A security engineer is configuring a mechanism to send an alert when three or more failed sign-in attempts to the AWS Management Console occur during a 5-minute period. The security engineer creates a trail in AWS CloudTrail to assist in this work.
Which solution will meet these requirements?
A. In CloudTrail, turn on Insights events on the trail. Configure an alarm on the insight with eventName matching ConsoleLogin and errorMessage matching "Failed authentication''. Configure a threshold of 3 and a period of 5 minutes.
B. Configure CloudTrail to send events to Amazon CloudWatch Logs. Create a metric filter for the relevant log group. Create a filter pattern with eventName matching ConsoleLogin and errorMessage matching "Failed authentication". Create a CloudWatch alarm with a threshold of 3 and a period of 5 minutes.
C. Create an Amazon Athena table from the CloudTrail events. Run a query for eventName matching ConsoleLogin and for errorMessage matching "Failed authentication". Create a notification action from the query to send an Amazon Simple Notification Service (Amazon SNS) notification when the count equals 3 within a period of 5 minutes.

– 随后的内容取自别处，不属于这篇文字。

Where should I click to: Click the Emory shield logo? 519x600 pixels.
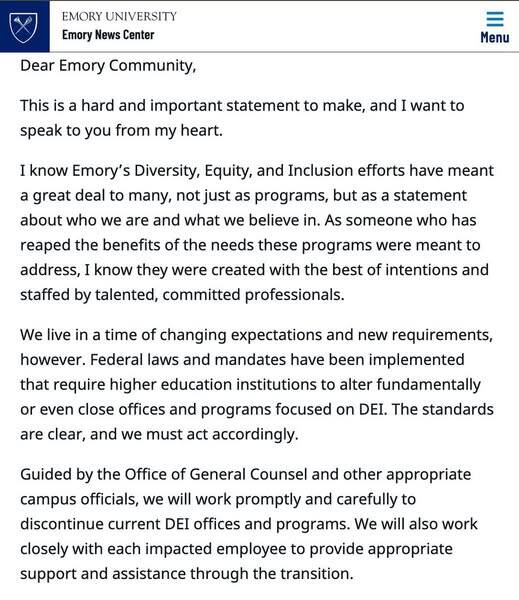pyautogui.click(x=24, y=27)
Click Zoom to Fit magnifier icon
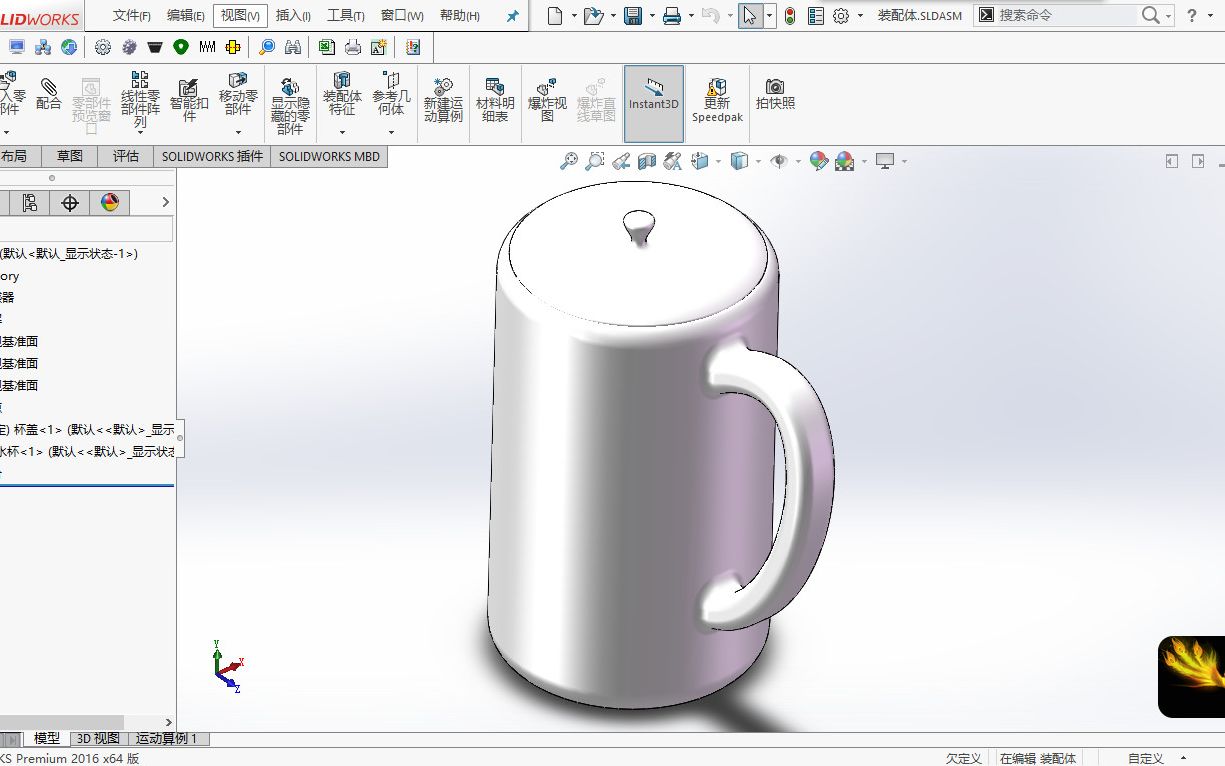This screenshot has height=766, width=1225. point(570,160)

D. In AWS Identity and Access Management Access Analyzer, create a new analyzer. Configure the analyzer to send an Amazon Simple Notification Service (Amazon SNS) notification when a failed sign-in event occurs 3 times for any IAM user within a period of 5 minutes.
B
一名安全工程师正在配置一种机制,当在 5 分钟内发生 3 次或更多 AWS 管理控制台登录失败尝试时发送警报。该安全工程师在 AWS CloudTrail 中创建了一个跟踪以协助完成此项工作。需要选择一种解决方案,通过 CloudTrail 跟踪数据,在 5 分钟内检测到 3 次或以上控制台登录失败时触发警报。哪个解决方案将满足这些要求?

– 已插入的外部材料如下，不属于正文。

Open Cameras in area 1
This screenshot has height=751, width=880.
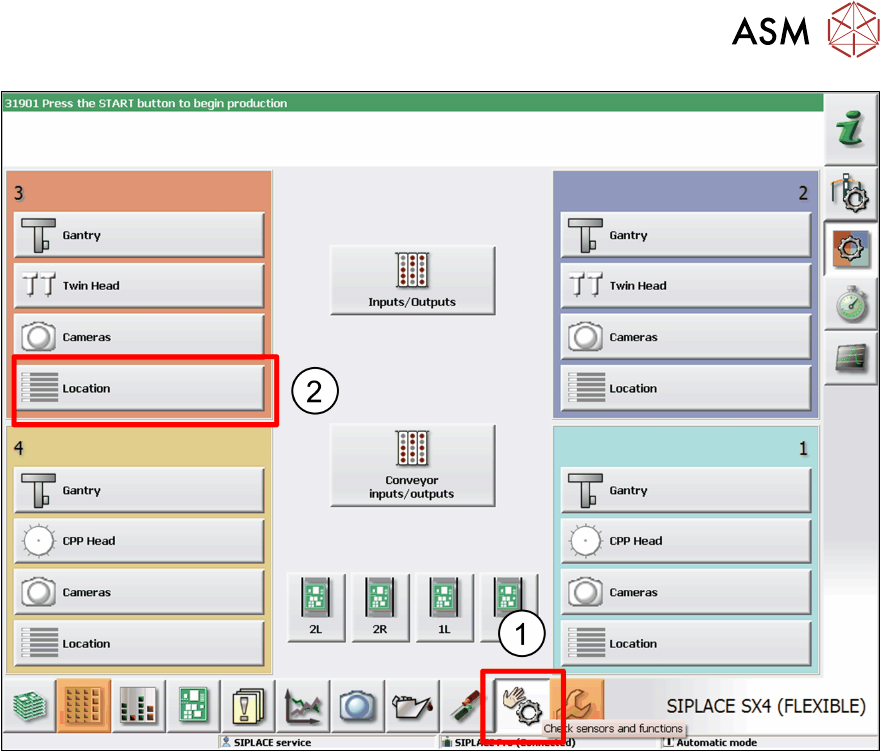click(685, 592)
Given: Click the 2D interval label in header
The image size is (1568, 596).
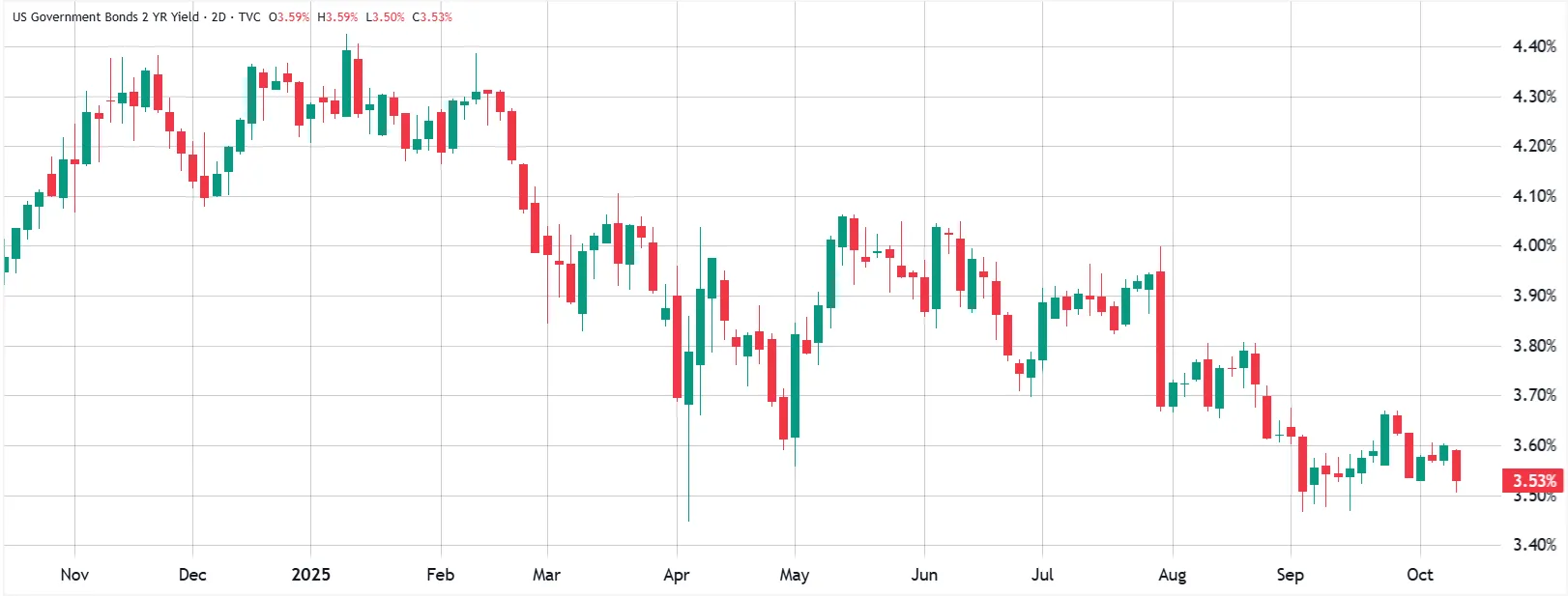Looking at the screenshot, I should (x=218, y=17).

AWS CloudTrail:用于记录 AWS 账户中的 API 调用和相关事件。
CloudWatch Logs:可以接收和存储来自不同来源(如 CloudTrail)的日志,并支持通过指标过滤器创建自定义指标和警报。
Amazon Athena:是一种交互式查询服务,允许使用标准 SQL 直接查询存储在 Amazon S3 中的数据。
AWS Identity and Access Management (IAM) Access Analyzer:用于分析 AWS 资源上的访问权限,帮助识别意外的访问权限。
技巧:排除明显错误选项,在没有明显错误的选项中选择最合理的选项。
A. 不正确。在 CloudTrail 中,在跟踪上启用 Insights 事件。针对洞察(insight)配置一个警报,eventName 匹配 ConsoleLogin 且 errorMessage 匹配“Failed authentication”。配置阈值为 3,周期为 5 分钟。CloudTrail Insights 主要用于检测异常的 API 使用模式,而不是专门针对特定事件(如登录失败)进行计数和警报。
B. 正确。配置 CloudTrail 将事件发送到 Amazon CloudWatch Logs。为相关的日志组创建一个指标过滤器。创建一个过滤模式,eventName 匹配 ConsoleLogin 且 errorMessage 匹配“Failed authentication”。创建一个 CloudWatch 警报,阈值为 3,周期为 5 分钟。该方案通过将 CloudTrail 事件发送到 CloudWatch Logs,可以使用指标过滤器对特定事件进行计数,并设置警报,当在指定周期内达到阈值时触发警报,符合题目要求。
C. 不正确。从 CloudTrail 事件创建一个 Amazon Athena 表。运行一个查询,eventName 匹配 ConsoleLogin 且 errorMessage 匹配“Failed authentication”。当在 5 分钟内计数等于 3 时,从查询创建一个通知操作以发送 Amazon Simple Notification Service (Amazon SNS) 通知。
使用该方案,虽然 Athena 可以查询 CloudTrail 事件,但需要额外的逻辑来定时运行查询并检测计数是否达到阈值,不如 CloudWatch Logs 的指标过滤器和警报直接和方便,不是最佳解决方案。
D. 不正确。在 AWS Identity and Access Management Access Analyzer 中,创建一个新的分析器。配置分析器,当在任何 IAM 用户在 5 分钟内发生 3 次失败的登录事件时,发送 Amazon Simple Notification Service (Amazon SNS) 通知
IAM Access Analyzer 主要用于分析访问权限,而不是用于检测登录失败事件并发送警报。